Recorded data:
┏━━

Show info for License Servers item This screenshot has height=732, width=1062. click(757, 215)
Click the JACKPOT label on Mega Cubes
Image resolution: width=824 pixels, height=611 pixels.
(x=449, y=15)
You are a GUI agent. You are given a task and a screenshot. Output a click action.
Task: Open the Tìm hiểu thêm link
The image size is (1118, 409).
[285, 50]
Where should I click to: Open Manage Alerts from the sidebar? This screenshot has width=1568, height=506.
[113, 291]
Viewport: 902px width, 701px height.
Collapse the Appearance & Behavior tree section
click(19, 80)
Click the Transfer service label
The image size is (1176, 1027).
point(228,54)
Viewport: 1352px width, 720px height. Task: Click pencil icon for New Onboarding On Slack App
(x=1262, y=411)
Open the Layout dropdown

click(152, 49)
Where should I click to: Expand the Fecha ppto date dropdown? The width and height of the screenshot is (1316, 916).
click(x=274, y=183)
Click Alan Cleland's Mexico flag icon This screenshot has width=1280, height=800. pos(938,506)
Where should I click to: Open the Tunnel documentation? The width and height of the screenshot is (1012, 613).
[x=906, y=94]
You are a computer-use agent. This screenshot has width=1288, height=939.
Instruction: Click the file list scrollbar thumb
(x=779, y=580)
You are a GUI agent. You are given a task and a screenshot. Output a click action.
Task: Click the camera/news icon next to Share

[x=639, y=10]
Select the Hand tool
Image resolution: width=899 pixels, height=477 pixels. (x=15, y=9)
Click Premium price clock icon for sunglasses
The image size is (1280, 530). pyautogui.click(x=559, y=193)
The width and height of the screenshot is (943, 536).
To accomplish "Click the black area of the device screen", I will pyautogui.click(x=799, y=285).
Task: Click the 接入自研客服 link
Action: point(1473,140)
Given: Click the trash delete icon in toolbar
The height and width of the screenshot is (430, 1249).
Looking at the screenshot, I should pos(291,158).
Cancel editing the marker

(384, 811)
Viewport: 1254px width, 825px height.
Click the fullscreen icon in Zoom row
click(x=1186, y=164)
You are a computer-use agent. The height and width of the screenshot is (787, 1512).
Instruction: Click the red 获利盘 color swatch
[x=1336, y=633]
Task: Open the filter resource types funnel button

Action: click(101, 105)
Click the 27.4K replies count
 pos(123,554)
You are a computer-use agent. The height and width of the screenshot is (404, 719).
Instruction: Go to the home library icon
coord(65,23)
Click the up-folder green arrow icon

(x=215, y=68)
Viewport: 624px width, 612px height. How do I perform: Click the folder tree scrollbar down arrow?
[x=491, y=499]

┗━━

* **Problem to work on**:
Your reply must be the entries above, returned word for word.

* **Written reply**:
Show info for License Servers item This screenshot has height=732, width=1062. click(757, 215)
Click the JACKPOT label on Mega Cubes
Image resolution: width=824 pixels, height=611 pixels.
(x=449, y=15)
You are a GUI agent. You are given a task and a screenshot. Output a click action.
Task: Open the Tìm hiểu thêm link
The image size is (1118, 409).
[285, 50]
Where should I click to: Open Manage Alerts from the sidebar? This screenshot has width=1568, height=506.
[113, 291]
Viewport: 902px width, 701px height.
Collapse the Appearance & Behavior tree section
click(19, 80)
Click the Transfer service label
The image size is (1176, 1027).
point(228,54)
Viewport: 1352px width, 720px height. Task: Click pencil icon for New Onboarding On Slack App
(x=1262, y=411)
Open the Layout dropdown

click(152, 49)
Where should I click to: Expand the Fecha ppto date dropdown? The width and height of the screenshot is (1316, 916).
click(x=274, y=183)
Click Alan Cleland's Mexico flag icon This screenshot has width=1280, height=800. pos(938,506)
Where should I click to: Open the Tunnel documentation? The width and height of the screenshot is (1012, 613).
[x=906, y=94]
You are a computer-use agent. This screenshot has width=1288, height=939.
Instruction: Click the file list scrollbar thumb
(x=779, y=580)
You are a GUI agent. You are given a task and a screenshot. Output a click action.
Task: Click the camera/news icon next to Share

[x=639, y=10]
Select the Hand tool
Image resolution: width=899 pixels, height=477 pixels. (x=15, y=9)
Click Premium price clock icon for sunglasses
The image size is (1280, 530). pyautogui.click(x=559, y=193)
The width and height of the screenshot is (943, 536).
To accomplish "Click the black area of the device screen", I will pyautogui.click(x=799, y=285).
Task: Click the 接入自研客服 link
Action: point(1473,140)
Given: Click the trash delete icon in toolbar
The height and width of the screenshot is (430, 1249).
Looking at the screenshot, I should pos(291,158).
Cancel editing the marker

(384, 811)
Viewport: 1254px width, 825px height.
Click the fullscreen icon in Zoom row
click(x=1186, y=164)
You are a computer-use agent. The height and width of the screenshot is (787, 1512).
Instruction: Click the red 获利盘 color swatch
[x=1336, y=633]
Task: Open the filter resource types funnel button

Action: click(101, 105)
Click the 27.4K replies count
 pos(123,554)
You are a computer-use agent. The height and width of the screenshot is (404, 719).
Instruction: Go to the home library icon
coord(65,23)
Click the up-folder green arrow icon

(x=215, y=68)
Viewport: 624px width, 612px height. How do I perform: Click the folder tree scrollbar down arrow?
[x=491, y=499]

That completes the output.